2. Apple banishes Java from Mac browsers - I just had to laugh when I read this: "Java for OS X 2012-006 delivers improved security, reliability, and compatibility by updating Java SE 6 to 1.6.0_37. This update uninstalls the Apple-provided Java applet plug-in from all web browsers."
3. Android apps get SSL wrong, expose personal data - This comes as no surprise as developers rush to get apps out the door and how low the barrier to entry is with Android apps: "Examples given by the researchers including apps that are instructed to trust all certificates presented to them (21 of 100 apps selected for a MITM test); 20 of the MITM-tested apps were configured to accept certificates regardless of its associated hostname (for example, an app connecting to PayPal would accept a certificate from another domain). Other issues included SSL stripping and “lazy” SSL implementations." I wonder how well Apple iOS apps would do?

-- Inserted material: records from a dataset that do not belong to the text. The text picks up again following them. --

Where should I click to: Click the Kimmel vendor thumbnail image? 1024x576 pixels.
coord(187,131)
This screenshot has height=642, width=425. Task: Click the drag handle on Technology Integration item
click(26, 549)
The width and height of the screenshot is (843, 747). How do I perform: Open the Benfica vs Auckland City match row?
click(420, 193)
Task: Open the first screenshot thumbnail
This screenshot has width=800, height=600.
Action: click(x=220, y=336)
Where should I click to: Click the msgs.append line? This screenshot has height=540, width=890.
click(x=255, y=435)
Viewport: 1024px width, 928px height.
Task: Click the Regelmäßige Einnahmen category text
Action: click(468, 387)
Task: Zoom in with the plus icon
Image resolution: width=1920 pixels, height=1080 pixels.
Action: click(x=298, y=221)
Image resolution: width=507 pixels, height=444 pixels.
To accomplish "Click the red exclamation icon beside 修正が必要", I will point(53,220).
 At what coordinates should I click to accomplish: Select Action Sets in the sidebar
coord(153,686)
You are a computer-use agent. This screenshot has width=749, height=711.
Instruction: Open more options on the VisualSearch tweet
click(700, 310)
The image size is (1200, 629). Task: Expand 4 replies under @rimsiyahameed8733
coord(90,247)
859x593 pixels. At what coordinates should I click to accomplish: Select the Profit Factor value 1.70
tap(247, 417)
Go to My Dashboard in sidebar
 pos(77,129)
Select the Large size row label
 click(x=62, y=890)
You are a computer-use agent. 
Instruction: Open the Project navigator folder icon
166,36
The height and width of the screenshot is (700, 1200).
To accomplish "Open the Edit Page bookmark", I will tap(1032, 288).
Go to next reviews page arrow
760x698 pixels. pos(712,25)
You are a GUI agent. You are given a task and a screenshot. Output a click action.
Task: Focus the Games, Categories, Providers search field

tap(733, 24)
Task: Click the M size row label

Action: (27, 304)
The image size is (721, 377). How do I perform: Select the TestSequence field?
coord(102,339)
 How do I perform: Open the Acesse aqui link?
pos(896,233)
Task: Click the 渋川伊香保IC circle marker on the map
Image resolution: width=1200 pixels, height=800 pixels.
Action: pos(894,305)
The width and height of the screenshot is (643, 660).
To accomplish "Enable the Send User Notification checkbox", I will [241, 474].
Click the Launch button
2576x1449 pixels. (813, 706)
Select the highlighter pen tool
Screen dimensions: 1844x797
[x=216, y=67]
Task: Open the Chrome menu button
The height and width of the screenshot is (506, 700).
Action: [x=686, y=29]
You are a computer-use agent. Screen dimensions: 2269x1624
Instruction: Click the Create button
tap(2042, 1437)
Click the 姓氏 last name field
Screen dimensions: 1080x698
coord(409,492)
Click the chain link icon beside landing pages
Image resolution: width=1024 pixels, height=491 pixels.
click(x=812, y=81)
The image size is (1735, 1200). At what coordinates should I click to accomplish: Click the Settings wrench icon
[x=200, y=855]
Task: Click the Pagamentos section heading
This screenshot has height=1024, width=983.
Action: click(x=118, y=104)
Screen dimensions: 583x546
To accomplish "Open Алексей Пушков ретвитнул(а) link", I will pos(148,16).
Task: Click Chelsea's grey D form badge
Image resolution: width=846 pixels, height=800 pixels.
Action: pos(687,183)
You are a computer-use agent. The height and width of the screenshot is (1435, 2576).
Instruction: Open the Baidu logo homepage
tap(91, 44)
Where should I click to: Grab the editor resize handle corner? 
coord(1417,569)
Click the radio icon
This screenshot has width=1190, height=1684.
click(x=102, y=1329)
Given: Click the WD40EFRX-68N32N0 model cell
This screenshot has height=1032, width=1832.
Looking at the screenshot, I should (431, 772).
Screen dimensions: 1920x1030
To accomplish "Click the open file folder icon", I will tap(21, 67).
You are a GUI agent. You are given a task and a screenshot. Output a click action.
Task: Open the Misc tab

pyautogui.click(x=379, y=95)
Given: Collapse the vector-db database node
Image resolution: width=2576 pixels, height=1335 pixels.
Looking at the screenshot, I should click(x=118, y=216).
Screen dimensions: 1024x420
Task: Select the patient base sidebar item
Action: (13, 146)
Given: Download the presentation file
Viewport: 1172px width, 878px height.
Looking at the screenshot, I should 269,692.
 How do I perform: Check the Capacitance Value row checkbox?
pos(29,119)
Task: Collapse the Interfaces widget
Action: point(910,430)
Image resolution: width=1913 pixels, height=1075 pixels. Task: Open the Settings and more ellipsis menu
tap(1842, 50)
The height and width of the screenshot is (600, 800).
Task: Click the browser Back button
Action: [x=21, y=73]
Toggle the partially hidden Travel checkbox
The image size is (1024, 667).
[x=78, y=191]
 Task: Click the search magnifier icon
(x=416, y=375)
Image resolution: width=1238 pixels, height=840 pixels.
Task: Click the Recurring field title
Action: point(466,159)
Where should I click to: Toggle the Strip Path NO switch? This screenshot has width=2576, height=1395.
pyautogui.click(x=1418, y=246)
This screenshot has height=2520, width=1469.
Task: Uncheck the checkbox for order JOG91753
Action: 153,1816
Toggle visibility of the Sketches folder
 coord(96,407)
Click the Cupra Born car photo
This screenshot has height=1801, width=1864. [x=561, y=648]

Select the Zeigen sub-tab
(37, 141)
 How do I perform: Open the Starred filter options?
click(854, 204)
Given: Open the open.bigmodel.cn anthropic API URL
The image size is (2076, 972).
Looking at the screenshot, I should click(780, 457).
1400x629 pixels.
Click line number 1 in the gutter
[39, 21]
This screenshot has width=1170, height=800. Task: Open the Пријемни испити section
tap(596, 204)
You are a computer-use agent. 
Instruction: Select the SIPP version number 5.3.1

4. 5 to-dos to maintain reputation after cyberattack | ZDNet - Tips include making sure you beat the media to the punch and be in control of the messages the public receives. Not always an easy thing to do as releasing information can be damaging to your reputation. Also, tailor your messages to different audiences, don't delay your apologies, be open and honest, and help your customers deal with the repercussions. Coincidentally, this is all good relationship advice, especially if you've done something "bad."
5. Lack of skilled security pros challenges CISOs to fill specialties - A dwindling talent pool is to blame for so few skilled IT security professionals, with the top 3 positions being: Cyber security analyst, Cyber security engineer, and Software engineer. Although I don't agree with this statement: "This talent market nearly causes you to not consider opening a new position when you may ordinarily need to. Instead you find other ways to get it done,” I believe security will fail if you "just try to get it done." In fact, that's true with many things in IT, you have to do it right or it will have a tendency to fail.
6. Pass the Hash w/o Metasploit - Part 2 - Blog - Room362.com - Really neat article on how to use the Metasploit libraries to eventually create a portable binary that will help you accomplish tasks, such as passing the hash on Windows. This makes small, useful, and somewhat evil utilities easy to port around on systems, but also runs the risk of getting caught by anti-virus signatures. However, there are several tricks to evading, and it typically only takes a few tries to bypass AV. The real kicker is that few are checking the AV logs to see how many times people are trying.